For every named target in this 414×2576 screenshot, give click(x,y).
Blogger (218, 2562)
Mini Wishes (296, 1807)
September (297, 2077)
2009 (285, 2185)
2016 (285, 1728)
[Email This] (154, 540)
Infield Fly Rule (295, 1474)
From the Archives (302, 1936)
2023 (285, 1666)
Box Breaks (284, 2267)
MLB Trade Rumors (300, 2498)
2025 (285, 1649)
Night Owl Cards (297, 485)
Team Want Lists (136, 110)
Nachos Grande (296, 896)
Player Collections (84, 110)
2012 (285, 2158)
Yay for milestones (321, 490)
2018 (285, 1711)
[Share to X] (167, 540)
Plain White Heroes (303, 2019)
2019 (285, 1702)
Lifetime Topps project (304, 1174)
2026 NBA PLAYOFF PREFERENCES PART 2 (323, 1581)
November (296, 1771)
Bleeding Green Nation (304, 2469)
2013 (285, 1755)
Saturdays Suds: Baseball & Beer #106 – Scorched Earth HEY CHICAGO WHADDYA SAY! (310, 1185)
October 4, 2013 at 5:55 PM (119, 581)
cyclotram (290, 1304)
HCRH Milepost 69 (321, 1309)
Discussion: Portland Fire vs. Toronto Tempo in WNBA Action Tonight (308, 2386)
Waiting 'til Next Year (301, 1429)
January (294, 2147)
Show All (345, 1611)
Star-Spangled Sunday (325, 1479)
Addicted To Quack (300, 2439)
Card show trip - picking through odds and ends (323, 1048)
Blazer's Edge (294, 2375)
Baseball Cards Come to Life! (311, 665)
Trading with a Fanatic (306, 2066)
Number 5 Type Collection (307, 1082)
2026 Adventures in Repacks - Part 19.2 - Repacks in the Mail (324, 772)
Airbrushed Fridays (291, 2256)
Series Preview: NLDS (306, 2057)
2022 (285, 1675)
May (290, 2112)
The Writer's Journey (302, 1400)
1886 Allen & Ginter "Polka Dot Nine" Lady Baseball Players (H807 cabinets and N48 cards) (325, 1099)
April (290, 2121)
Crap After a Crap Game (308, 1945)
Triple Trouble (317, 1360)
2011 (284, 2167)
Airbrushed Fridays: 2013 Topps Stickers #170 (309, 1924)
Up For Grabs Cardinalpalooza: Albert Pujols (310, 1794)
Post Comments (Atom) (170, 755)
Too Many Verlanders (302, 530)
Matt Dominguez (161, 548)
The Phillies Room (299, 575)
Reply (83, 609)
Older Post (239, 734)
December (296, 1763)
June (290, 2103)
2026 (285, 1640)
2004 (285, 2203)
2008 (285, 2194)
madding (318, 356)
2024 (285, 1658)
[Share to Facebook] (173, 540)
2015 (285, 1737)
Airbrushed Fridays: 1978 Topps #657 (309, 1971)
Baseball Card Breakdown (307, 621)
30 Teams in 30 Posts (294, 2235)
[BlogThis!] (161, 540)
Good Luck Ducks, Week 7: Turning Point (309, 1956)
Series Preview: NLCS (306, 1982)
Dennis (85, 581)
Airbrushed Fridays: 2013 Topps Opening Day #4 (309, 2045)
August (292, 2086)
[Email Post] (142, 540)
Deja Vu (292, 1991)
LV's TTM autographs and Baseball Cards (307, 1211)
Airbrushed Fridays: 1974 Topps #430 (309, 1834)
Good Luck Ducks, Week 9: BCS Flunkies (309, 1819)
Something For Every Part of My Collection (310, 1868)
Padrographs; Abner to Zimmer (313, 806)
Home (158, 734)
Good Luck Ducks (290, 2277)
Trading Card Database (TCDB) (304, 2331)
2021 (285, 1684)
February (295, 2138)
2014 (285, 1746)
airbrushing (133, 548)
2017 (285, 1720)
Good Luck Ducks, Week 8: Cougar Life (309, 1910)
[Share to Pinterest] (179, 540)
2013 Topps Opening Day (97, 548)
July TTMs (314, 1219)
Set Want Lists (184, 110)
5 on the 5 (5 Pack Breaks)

════════════════

Give back exactly the lines from the first line of the records through the line holding "From the Archives (302, 1936)", including both of those lines and leaving out all others.

**TASK SOLUTION**:
For every named target in this 414×2576 screenshot, give click(x,y).
Blogger (218, 2562)
Mini Wishes (296, 1807)
September (297, 2077)
2009 (285, 2185)
2016 (285, 1728)
[Email This] (154, 540)
Infield Fly Rule (295, 1474)
From the Archives (302, 1936)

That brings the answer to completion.